「……でさ〜、マジで暑すぎて死ぬかと思ったんだよ。この日焼けの跡とか分かる? 結構経ったのにまだ残ってるんだよ……」
『逆になんで日焼けだけで済んでるの!?!?』
スマホロトムを通じて、ソニアの大きな声が響く。
現在、ホウエンでの旅もひと段落ついたというか……なんやかんやあったので事後報告を行っている最中だ。まあ、本当に色々あったからなあ……
そして、やはり聞かれたのは、ホウエンどころか世界を巻き込む事件になりかけていたグラードンの件だった。規模が規模なので、それはもうガラルにいるソニアやダンデの耳にも入っていたようだった。
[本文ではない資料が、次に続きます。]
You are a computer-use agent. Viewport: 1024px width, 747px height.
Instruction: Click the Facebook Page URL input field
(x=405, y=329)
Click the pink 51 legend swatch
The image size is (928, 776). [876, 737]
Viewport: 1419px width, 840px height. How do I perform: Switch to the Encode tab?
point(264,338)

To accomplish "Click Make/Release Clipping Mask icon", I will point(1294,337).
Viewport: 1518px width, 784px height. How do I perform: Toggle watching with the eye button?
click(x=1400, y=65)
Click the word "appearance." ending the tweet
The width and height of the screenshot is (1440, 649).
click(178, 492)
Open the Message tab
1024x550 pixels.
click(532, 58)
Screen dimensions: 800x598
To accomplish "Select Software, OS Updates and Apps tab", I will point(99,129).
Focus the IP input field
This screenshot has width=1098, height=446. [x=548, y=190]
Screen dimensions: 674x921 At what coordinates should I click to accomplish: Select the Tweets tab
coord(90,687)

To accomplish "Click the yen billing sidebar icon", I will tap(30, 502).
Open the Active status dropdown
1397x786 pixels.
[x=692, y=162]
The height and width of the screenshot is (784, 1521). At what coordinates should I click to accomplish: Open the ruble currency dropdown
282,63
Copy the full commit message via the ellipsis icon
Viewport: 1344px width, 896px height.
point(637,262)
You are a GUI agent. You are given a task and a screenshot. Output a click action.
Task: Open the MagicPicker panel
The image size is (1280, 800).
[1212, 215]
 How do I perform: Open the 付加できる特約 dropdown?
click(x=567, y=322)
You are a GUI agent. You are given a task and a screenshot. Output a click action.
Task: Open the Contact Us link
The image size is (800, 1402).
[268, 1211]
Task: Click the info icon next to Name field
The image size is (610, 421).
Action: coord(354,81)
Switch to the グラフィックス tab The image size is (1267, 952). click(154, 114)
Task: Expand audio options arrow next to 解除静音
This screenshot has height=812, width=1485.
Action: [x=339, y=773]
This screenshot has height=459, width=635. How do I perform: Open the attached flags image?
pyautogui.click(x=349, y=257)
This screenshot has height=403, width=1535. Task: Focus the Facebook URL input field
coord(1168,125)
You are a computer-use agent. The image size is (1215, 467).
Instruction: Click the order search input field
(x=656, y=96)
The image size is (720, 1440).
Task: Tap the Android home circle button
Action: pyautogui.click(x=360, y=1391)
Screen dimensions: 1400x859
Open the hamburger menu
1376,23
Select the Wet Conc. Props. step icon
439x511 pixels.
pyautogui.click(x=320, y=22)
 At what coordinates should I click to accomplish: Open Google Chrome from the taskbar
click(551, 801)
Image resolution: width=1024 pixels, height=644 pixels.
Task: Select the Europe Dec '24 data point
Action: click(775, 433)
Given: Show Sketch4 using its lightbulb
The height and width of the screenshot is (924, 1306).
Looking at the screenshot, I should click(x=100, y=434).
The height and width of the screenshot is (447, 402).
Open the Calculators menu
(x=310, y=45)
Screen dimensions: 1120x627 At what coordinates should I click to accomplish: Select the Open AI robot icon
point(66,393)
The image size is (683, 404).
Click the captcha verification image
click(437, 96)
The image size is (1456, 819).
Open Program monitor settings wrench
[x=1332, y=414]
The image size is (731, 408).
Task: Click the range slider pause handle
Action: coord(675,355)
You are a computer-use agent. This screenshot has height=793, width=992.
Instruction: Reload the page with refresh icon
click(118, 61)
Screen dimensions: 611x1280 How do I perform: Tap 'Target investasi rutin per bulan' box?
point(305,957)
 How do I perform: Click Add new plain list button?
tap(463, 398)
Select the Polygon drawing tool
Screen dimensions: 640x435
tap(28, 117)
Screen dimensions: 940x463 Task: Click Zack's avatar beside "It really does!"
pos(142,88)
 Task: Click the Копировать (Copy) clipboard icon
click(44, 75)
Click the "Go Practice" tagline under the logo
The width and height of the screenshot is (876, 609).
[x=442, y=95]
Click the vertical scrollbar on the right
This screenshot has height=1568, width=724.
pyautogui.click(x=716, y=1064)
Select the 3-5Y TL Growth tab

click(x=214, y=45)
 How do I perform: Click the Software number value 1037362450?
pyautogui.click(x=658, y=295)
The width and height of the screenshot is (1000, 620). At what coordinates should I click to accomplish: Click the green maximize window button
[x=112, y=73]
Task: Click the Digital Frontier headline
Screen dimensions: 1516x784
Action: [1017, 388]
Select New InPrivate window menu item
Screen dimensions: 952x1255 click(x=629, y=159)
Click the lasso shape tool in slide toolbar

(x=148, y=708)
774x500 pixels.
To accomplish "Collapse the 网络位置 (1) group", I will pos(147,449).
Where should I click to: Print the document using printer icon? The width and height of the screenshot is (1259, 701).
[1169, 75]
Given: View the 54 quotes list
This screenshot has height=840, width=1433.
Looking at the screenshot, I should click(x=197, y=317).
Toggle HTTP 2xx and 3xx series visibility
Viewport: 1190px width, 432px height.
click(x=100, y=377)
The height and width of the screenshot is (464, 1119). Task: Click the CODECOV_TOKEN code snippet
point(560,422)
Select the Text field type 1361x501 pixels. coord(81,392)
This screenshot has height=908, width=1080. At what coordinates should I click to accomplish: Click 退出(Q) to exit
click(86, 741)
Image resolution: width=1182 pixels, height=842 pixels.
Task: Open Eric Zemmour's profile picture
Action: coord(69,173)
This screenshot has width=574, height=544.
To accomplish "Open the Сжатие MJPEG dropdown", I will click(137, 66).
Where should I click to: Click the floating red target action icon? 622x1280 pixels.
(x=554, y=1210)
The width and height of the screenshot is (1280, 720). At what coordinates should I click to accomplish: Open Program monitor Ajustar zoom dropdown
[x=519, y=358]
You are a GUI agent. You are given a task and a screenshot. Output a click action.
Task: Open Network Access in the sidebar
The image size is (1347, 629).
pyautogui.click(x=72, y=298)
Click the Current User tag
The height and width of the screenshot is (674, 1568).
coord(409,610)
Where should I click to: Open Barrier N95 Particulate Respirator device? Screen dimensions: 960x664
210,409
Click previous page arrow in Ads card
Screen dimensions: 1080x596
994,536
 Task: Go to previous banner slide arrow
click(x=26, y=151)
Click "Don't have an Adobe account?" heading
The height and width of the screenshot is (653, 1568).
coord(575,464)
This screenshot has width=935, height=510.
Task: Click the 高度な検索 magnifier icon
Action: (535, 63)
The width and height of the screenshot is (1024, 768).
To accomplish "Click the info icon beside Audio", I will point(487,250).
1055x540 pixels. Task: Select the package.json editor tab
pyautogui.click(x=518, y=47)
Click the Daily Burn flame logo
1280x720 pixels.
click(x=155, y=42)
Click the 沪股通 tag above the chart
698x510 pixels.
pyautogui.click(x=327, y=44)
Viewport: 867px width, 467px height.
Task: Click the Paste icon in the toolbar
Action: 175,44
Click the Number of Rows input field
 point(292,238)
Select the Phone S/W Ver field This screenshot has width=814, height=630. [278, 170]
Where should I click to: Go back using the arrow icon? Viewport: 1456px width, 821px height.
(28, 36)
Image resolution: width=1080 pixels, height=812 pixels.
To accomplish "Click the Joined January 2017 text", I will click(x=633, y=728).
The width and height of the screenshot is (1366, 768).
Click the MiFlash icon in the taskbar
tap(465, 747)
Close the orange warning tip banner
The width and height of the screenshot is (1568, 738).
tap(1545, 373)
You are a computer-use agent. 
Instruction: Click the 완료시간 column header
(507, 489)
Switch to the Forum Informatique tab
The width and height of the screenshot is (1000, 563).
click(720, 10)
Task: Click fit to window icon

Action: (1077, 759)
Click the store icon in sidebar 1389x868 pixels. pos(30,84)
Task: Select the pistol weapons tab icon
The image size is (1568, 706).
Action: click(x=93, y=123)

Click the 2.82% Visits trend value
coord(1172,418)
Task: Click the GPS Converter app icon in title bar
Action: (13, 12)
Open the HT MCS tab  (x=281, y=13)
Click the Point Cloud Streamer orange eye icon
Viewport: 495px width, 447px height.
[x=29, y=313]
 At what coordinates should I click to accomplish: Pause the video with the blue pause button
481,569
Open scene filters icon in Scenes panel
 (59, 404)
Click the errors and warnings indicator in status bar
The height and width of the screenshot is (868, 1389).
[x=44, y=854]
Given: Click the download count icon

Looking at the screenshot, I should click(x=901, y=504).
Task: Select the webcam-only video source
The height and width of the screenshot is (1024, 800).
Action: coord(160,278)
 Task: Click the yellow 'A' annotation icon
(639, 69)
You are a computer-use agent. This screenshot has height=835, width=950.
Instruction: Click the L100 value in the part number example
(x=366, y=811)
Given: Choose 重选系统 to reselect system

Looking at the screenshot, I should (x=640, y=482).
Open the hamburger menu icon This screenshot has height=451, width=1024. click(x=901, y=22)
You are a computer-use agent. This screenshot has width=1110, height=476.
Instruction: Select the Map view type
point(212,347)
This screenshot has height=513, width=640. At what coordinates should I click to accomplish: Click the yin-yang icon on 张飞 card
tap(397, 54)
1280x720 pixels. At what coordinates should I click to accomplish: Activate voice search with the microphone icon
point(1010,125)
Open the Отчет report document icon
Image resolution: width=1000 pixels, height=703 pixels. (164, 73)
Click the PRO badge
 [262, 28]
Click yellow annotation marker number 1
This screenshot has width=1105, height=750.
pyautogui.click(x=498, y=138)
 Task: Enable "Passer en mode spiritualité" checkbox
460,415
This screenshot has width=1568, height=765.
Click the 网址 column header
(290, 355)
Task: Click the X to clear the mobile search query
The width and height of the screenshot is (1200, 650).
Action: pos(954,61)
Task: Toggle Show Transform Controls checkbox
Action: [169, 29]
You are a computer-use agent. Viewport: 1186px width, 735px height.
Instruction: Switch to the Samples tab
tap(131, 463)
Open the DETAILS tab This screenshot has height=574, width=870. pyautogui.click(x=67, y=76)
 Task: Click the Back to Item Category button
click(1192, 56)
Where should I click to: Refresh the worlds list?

『ホウエン地方の伝説のポケモン、グラードンか……俺も戦ってみたかったな!』
画面には帽子とマントがトレードマークのチャンピオン、ダンデも映っており、件の事件のことを随分と気楽に言ってくれる。こっちは世界の危機だったんだぞ。
そんな俺の気持ちを代弁するように、思わずソニアは呆れる。
『そんな気安く言える話じゃないと思うんだけど……とにかくアキハくんが無事で良かった。そんなのに巻き込まれるなんて災難だったね……』
「まあ……ね……いやー、早めにグラードンが倒されてくれて助かったよ。新チャンピオン様様だな」
少し返事を濁らせながら俺はそう答える。まさか、俺がそのグラードンを倒した、なんて言えばさらに詰められるに違いない。ここはひっそりと、陰の実力者ムーブでもしておこう。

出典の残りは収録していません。